May 12, 2010

Crack Books (Re-released)

I'm terribly busy today.

I went  the gym, rushed home, updated my mom on my life for thirty minutes. And now I have to finished sewing up Valerio's birthday present, clean my room, finish putting away my laundry, and get enough sleep tonight to last me the entire weekend.

See, tomorrow Valerio (my boyfriend) and Paolo (my cousin - the same one who hosted me when I arrived in Spain) are both coming into Madrid and spending the weekend. Valerio, because Saturday is our two-year anniversary, and Paolo because he has a basketball tournament. Needless to say, between working all day tomorrow and entertaining the pair of them all weekend (they're both staying with me), I'm going to be totally swamped for the next four days. And probably totally exhausted by the end of the weekend.

So since I have so much to still do today, I'm cheating and re-posting something I wrote about six months ago.

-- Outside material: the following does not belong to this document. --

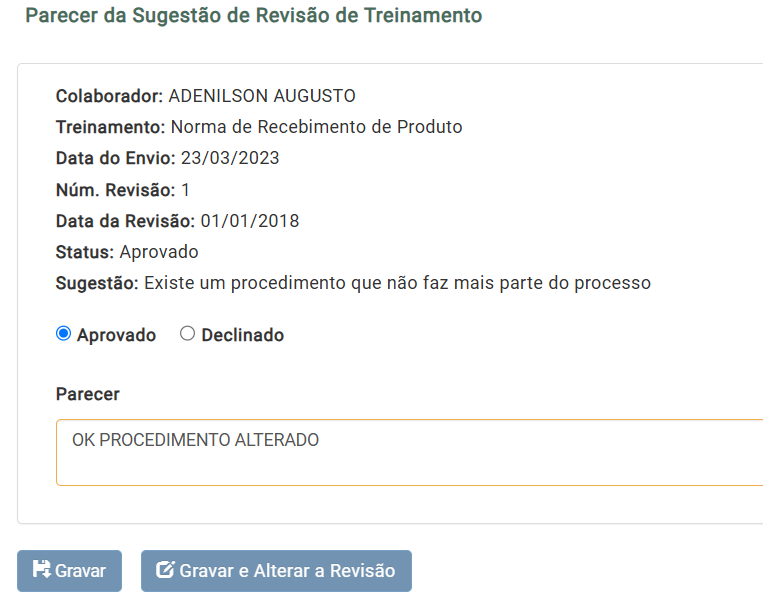Click Gravar e Alterar a Revisão button
Image resolution: width=763 pixels, height=612 pixels.
(276, 571)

But that was back when my blog was still a newbie, and I didn't have that many followers, so for most of you it'll just be another new post, rather than a re-post. As for the few of you who have already read it, mosey on down to the comments and leave me some suggestions!


I need a new crack book.

No, that isn't the technological lovechild of a "crackberry" and and macbook (although that would be kind of cool). It's actually a witty new term I just invented, which describes a book that is so riveting, so addictive, so thrilling, a book that sucks you so deeply into its world and doesn't let you back into yours until you've devoured every last page, that it's comparable to crack. Not that I know anything about what crack is like. But word gets around.

I've read a lot of books. I've read some bad books, a few boring books, and a lot of good books. But I've only read a few crack books. Now before we start, let me get one thing straight: crack books aren't necessarily good literature. They might be emotionally gripping, but stand no chance when it comes to literary standards of style and form (like anything by Dan Brown). But they can also be completely riveting, and still be works of literary genius (like anything by Paul Auster). The same principle applies to movies. Lots of movies are gripping, but they usually aren't regarded as classic cinematographic works. And classics are usually anything but thrilling - take Citizen Kane (snore), or  Roman Holiday, for example. "Classic" and "thriller" tend to be mutually exclusive, but, like with books, there are some exceptions -  Hitchcock, like Auster, definitely managed to pull off some classy thrillers. 

That being said, three crack books I've read in the last few years come to mind right away, in no particular order (or rather, in the order that I read them):

The Historian
by Elizabeth Kostova

Oracle Night
by Paul Auster (whom I very strongly recommend)

Special Topics in Calamity Physics
by Marisha Pessel

Now I'm not here to duke it out with you about whether these books are "good" or not. The literary styles and talent of the authors vary as much as the content of the novels, and I had my praise for and bones to pick with all three. But all three books did have one thing in common. I couldn't put them down. When I read Oracle Night, I sat outside in a cafe and read the whole book, cover to cover, in one afternoon. And when I was finished, and I had to get back on my scooter and drive home, I felt as if I'd had four drinks. It took me a good half hour to comfortably re-enter my own world. It was like getting the wind knocked out of my head. With The Historian, lying in my bed at four in the morning, I actually had a few moments where I was afraid Dracula was going to come find me. Seriously. Special Topics in Calamity Physics, for a split second, actually had me believing the Night Watchmen were a real terrorist group.

Now I'm a logical, sane, well-adjusted person. I know I can't get drunk off of a book. I know Dracula isn't real and coming back from medieval Romania to suck my blood. I know there isn't some crazy anarchist-communist terrorist group secretly responsible for all the prominent assassinations in the last half century. I know all those things. But a crack book -  a good crack book - can make you forget what you know. At least for a little while. And that is what I call entertainment.

Sure, these books probably won't make it into the next generation of freshman English curricula (although I would gladly take a university course on Paul Auster). They aren't Chaucer or Shakespeare or Salinger. But does that make them any less good? I'd watch Angels and Demons over Citizen Kane any day. And while I love reading the classics (I've read Pride and Prejudice and Little Women and Gone With the Wind multiple times each), I love me a good crack book. And speaking of crack books, I'm all out.

Anyone know of a good one I can score?


leigh ashley said...

bah! the historian is one of my FAVORITE books!! have you read any of dan brown's books? (angels & demons, the davinci code, digital fortress, etc.) AWESOME!!

Neely said...

hmmm Atlas Shrugged

No One Reads The Copy said...

LOVED the historian and special topics in calamity physics. Right now I'm in the middle of The Glass Castle and I love it.

Definitely going to check out Oracle Night!

Nicole Z said...

Elizabeth Gilbert's new book "Committed" is pretty good. It's no "Eat, Pray, Love" but it's still good. And a quick read :)

We have almost identical literary taste - and that makes me super excited! I've never read any Auster, but I'm definitely going to check him out!